Intelligent Design

In the list of precise and fortuitous factors that enabled life on planet earth—the Goldilocks placement, the liquid water, the magnetic field, the tilt of our axis, our large moon, our location within a minor spiral arm of the galaxy, and so forth—one of my favorites is the presence of the gas giants beyond our orbit in the solar system that deflect cosmic missiles. Particularly Jupiter, which can also sling them toward us, but we won’t dwell on that. I’m more interested in the idea of being eaten.

But before getting to that, I must pause to consider my spiritual-minded friend, who sailed right past the word “fortuitous.”

A word which, because its sense is evolving, has two meanings. When it comes to how we got here, happenstance does not make my pious companion’s list, so for her, via an association with “fortunate,” the word means felicitous. For me the word retains its original sense: happening by chance rather than by design.

Chance and design: for me a difficult, no, impossible, distinction to make because I simply can’t force myself to trust assertions made without knowledge. “Intelligent design”?—how unsatisfyingly anthropomorphic. God created man in his image? The opposite is so obviously true I suspect a misperception of ancient inflections. Intelligent design is a natural enough idea to contemplate, but beyond the reach of the human mind. And anyone with eyes can see that if there is any such thing, it operates by randomness and chance. Like contemplating what was “before” the universe. Sterile ideas, unable to add anything to our understanding, and when we mistake them as endpoints in thinking, they have the potential to obstruct real inquiry.

So I’m picturing this asteroid, cruising along in what seems like endless space, until it wanders into a bad neighborhood: and there, like Cerberus at the gates of Hades, waits Jupiter. Oh shit, the asteroid thinks. And rightly so—because it’s nothing but a long fall from there.

It must be terrifying, getting closer, accelerating, the giant gaseous blob filling more and more of the field of vision until the massive wall of stormy clouds is all there is. You are already a part of it, before it eats and digests you, just as you are already a part of the tiger before it absorbs you into itself—making you part tiger and the tiger part you.

And think of brave little Cassini! Intelligently designed to be ultimately a part of Saturn, and carrying it through.

It’s nothing to be ashamed of, being eaten, because it’s the theme of everything. But the eater is changed too. I wonder if the consciousness of the eaten persists somehow, as a part now of the entity it feared, or loved, or tried to outrun—or rather like a drop of water being eaten by the ocean—no longer a drop, but still water.

Do the molecules that comprised us when we died retain some memory of the consciousness they once hosted as they melt back into the ground and wait for their next assignment?

If, as my spiritual friend would say, we reunite with God at the end, then what is there of us left? And why would we want anything to be?

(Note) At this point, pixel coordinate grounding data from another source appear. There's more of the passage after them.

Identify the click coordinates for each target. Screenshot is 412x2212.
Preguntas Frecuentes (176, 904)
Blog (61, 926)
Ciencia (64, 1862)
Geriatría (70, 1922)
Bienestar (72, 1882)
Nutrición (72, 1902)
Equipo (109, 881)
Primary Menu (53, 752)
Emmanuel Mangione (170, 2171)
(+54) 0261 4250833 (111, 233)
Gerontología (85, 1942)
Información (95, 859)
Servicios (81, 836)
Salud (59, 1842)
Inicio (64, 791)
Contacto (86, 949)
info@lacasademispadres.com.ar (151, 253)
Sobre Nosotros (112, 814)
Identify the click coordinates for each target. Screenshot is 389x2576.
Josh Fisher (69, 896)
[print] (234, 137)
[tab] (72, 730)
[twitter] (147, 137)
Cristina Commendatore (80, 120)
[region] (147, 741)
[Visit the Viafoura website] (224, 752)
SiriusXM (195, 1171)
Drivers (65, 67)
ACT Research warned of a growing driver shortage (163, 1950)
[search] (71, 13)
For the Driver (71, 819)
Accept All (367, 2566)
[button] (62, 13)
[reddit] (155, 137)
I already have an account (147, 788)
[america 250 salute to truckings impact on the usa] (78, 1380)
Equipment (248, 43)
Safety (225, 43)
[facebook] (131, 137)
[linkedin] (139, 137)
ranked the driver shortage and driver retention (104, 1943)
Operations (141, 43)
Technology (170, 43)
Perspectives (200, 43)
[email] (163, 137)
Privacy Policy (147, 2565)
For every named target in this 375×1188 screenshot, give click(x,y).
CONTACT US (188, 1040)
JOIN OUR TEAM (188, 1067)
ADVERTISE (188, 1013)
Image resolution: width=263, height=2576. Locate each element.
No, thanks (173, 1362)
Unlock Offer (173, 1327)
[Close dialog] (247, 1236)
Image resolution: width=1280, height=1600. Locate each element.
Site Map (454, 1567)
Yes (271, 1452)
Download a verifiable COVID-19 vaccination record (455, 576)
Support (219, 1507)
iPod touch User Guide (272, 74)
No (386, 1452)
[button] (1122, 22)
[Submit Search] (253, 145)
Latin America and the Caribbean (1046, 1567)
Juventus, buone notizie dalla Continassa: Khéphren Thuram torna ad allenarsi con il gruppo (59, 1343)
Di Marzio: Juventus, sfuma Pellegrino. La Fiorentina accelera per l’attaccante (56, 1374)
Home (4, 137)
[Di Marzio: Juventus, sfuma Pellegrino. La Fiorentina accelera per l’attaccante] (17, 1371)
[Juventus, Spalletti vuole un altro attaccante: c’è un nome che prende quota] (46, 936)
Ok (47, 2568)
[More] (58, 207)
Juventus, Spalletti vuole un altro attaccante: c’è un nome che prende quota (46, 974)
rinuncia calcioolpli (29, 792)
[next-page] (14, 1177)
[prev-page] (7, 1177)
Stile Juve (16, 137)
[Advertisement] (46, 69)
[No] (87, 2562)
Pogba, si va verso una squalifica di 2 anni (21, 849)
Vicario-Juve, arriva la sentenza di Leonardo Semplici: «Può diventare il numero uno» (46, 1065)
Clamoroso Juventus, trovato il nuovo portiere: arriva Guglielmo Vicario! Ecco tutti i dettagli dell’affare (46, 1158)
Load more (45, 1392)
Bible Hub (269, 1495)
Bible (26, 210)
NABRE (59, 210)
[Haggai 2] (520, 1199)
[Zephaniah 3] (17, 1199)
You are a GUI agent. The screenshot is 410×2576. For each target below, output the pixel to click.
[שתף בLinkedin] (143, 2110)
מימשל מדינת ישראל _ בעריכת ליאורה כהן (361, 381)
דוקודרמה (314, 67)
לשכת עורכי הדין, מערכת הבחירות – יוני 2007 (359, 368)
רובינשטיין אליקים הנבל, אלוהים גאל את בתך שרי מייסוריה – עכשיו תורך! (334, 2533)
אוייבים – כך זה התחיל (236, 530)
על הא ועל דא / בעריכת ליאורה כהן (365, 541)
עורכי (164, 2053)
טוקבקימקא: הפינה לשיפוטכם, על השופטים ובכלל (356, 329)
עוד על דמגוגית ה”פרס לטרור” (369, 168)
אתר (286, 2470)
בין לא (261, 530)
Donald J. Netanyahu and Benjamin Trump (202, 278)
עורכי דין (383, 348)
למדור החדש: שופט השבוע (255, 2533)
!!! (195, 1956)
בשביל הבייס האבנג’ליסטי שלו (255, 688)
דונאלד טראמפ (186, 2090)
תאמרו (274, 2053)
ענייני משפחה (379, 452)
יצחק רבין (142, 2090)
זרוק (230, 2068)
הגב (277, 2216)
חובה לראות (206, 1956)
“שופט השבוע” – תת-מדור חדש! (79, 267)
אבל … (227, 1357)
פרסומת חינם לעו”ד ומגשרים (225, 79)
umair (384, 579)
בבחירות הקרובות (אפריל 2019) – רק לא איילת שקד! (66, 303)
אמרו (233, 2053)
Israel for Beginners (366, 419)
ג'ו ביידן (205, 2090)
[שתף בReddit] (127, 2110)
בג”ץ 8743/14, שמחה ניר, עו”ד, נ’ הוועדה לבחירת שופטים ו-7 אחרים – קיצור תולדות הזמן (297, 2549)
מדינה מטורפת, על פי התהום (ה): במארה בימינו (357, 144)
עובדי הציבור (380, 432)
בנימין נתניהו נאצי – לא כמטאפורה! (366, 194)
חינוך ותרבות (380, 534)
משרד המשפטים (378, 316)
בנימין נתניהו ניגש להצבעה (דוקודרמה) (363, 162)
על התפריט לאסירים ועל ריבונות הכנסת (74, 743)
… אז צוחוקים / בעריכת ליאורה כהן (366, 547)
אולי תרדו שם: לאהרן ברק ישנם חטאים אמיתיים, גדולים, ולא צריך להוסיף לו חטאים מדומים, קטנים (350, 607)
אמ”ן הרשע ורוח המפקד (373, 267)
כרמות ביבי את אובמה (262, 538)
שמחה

Intelligent design is just the teleological perspective in new clothes, an attempt to mitigate Darwinian brutality. “Creative evolution,” “élan vital,” “life force”—they all reflect the intuitive need to supply what empiricism can’t, but since there is nothing to point to, or measure, or comprehend, as always the attempt to meet science halfway has no chance of succeeding.

I’ll grant you, the idea of inert elements becoming complex sentient life forms by sheer chance, over I don’t care how many billions of years, is a stretch, but so is the idea of some celestial being at a drafting table. Personally I give the former a 49% chance, the latter 51%.

That’s as far as I can go with intelligent design.